Plot Details: This opinion reveals minor details about the movie's plot.
This was an interesting movie, good for mathematical people, I would say. Reminds me of the story of Kurt Gödel, who also went crazy.
This movie made me wonder, did his disorder allow him to see patters better than anyone else? I recommend this movie for mostly adults. There is some good humor to it, but it is hard to get emotionally attached to this movie.
Views of Princeton and Harvard are nice, but the math is aimed to be completely clouded to those not in graduate mathematics, like Reinmann Zeta functions and Real and Complex analyses.
What he was doing with newspapers and magazines was very interesting though, and I do not know what he was trying to figure out from that.

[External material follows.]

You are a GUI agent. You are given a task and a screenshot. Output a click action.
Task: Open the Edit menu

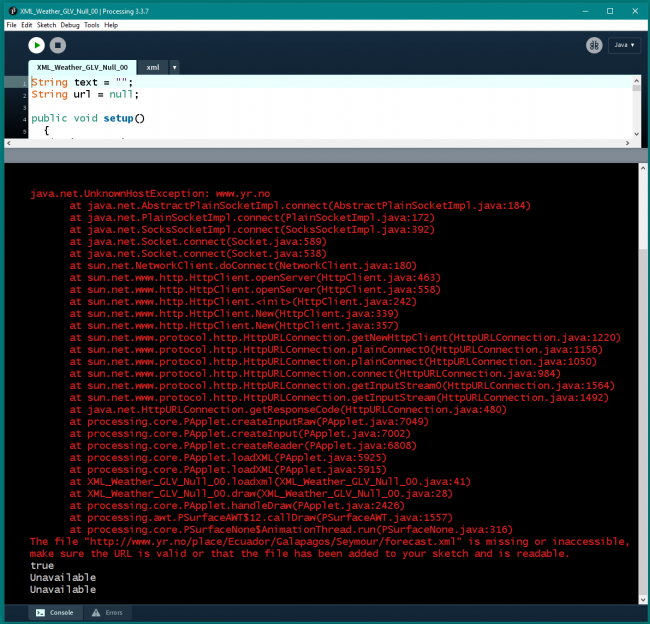coord(27,25)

It is all random distribution of numbers and letters, why was he trying to connect them? I mean, yes, it is addicting to do that, but completely futile.
Ron Howard sure did a jump from his previous movies to do this, but I think he did a good job. I really think that Nash's roommate was interesting.
It is also interesting that Nash is still alive and is still at Princeton University. I went to his website and it seems he in messing around with the Goldbach Conjecture in Mathematica. This is a famous unsolved problem that is around 400 years old. It has now made it into the world book of records after Andrew Wiles solved Fermat's last Theorem by way of the 40-50 year old problem the Taniyama Shimura Conjecture.
There are million dollar prizes offered for the solutions and proof of many of these problems, but they are not really solvable by any simple mathematics, you must get a graduate education at least, and then you could even spend the rest of your life on them and still get no where. If my memory serves me right, the Goldbach conjecture is stated thus: Every even number greater that 4 is the sum of two primes. (a prime being divisible by only 1 and itself) Sure, you can start checking it, like 2+3=5, but can you PROVE that this is always the case? There is no known pattern or formula for primes, and the deeper you dig into this problem, you see that you must prove an infinity on top of an infinity. It is very hard.
On computers, however, the Goldbach Conjecture had been proven for thousands of even numbers, yet that is NOT a proof. All that tells us is that the Conjecture works for up to that many even numbers. We need it up to infinity, but that cannot be done on a computer because computers cannot candle infinity. (Ever tired dividing by zero on a calculator?)
I hope that others like this movie, but it wasn't that surprising to me because I already knew all about Nash's life. If I wouldn't have been in mathematics, I probably would have enjoyed this movie for its surprises much more.